[Page and screen pointing data]

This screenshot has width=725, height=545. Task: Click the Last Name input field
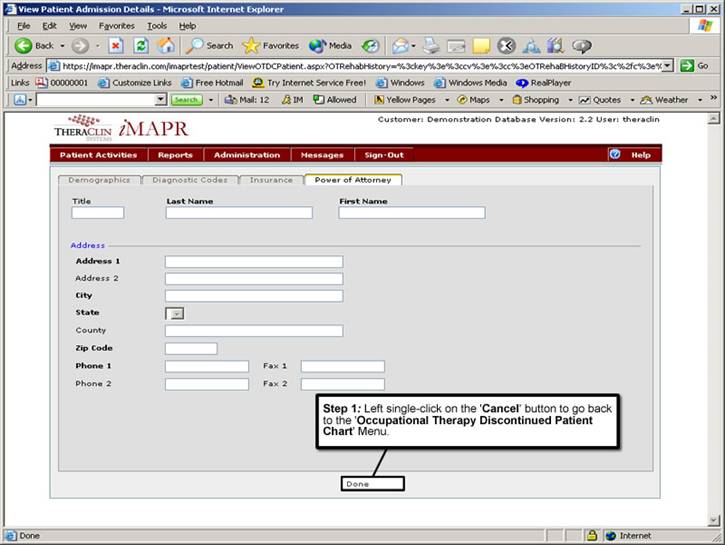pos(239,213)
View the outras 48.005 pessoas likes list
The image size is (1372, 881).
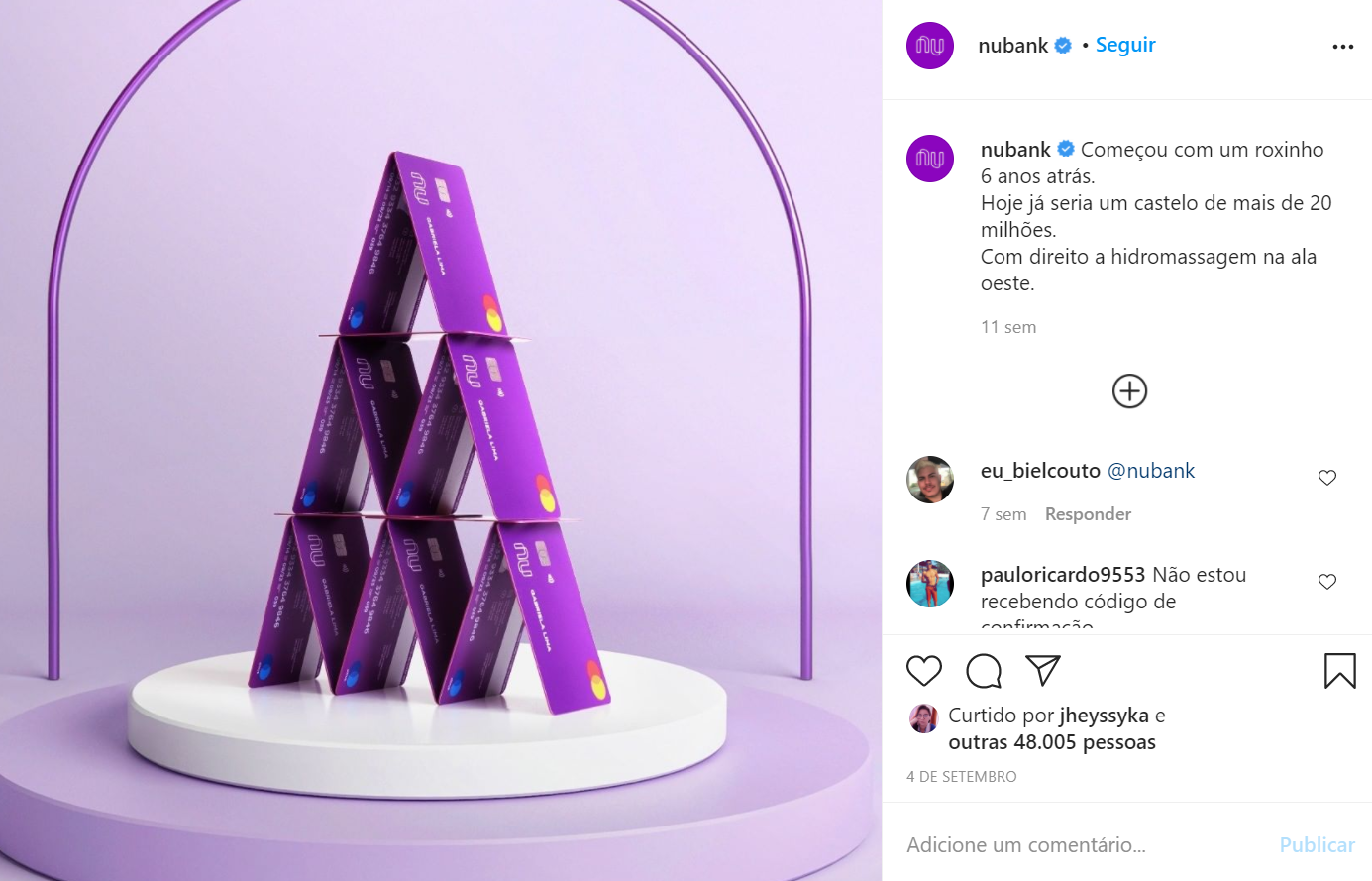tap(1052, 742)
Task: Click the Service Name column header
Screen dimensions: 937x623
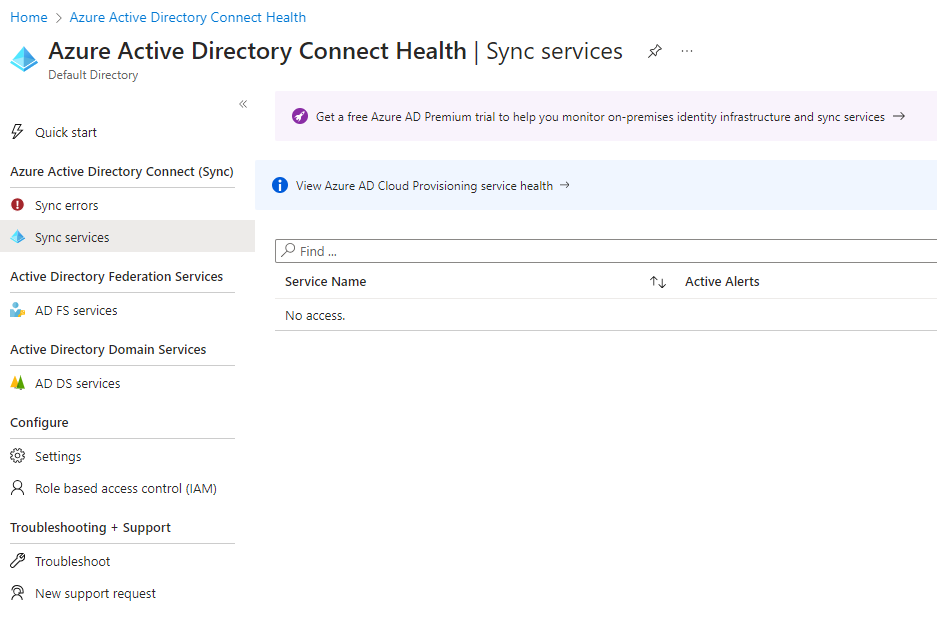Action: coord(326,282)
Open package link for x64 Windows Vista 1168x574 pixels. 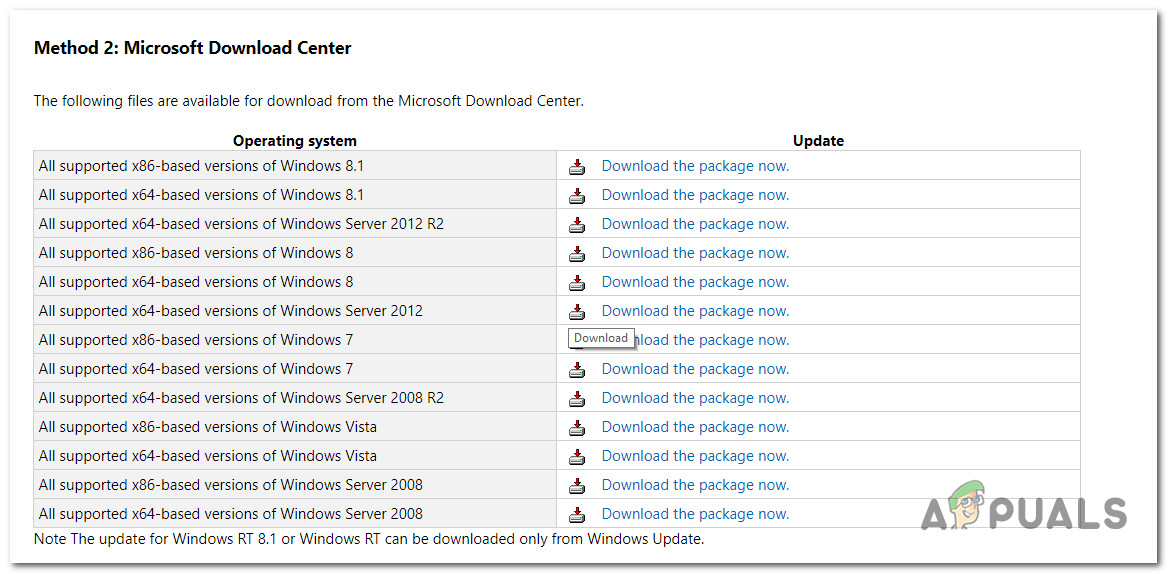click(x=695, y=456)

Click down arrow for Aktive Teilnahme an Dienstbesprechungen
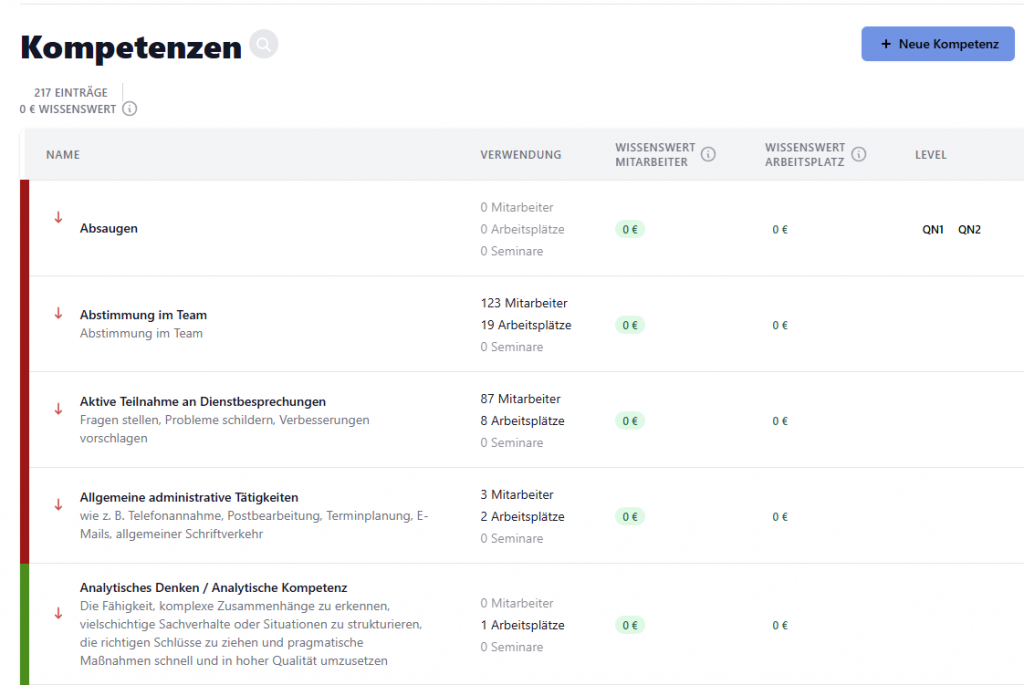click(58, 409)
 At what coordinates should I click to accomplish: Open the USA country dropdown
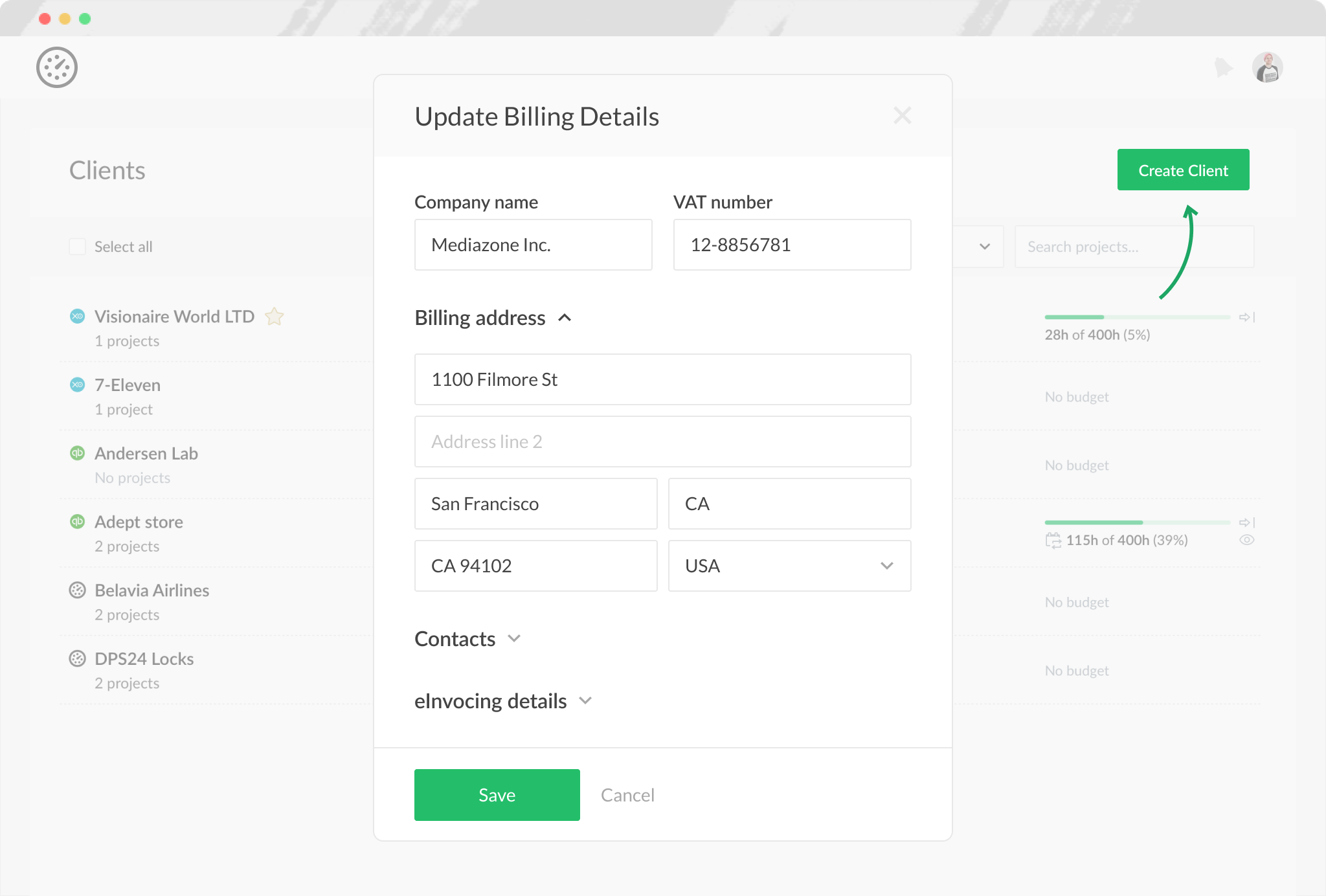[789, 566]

▸ **EXERCISE AIM**: Count the lines in the entries above that contain the word "Name", treating uppercase and lowercase as different. Give only the number.

▸ **TASK RESULT**: 2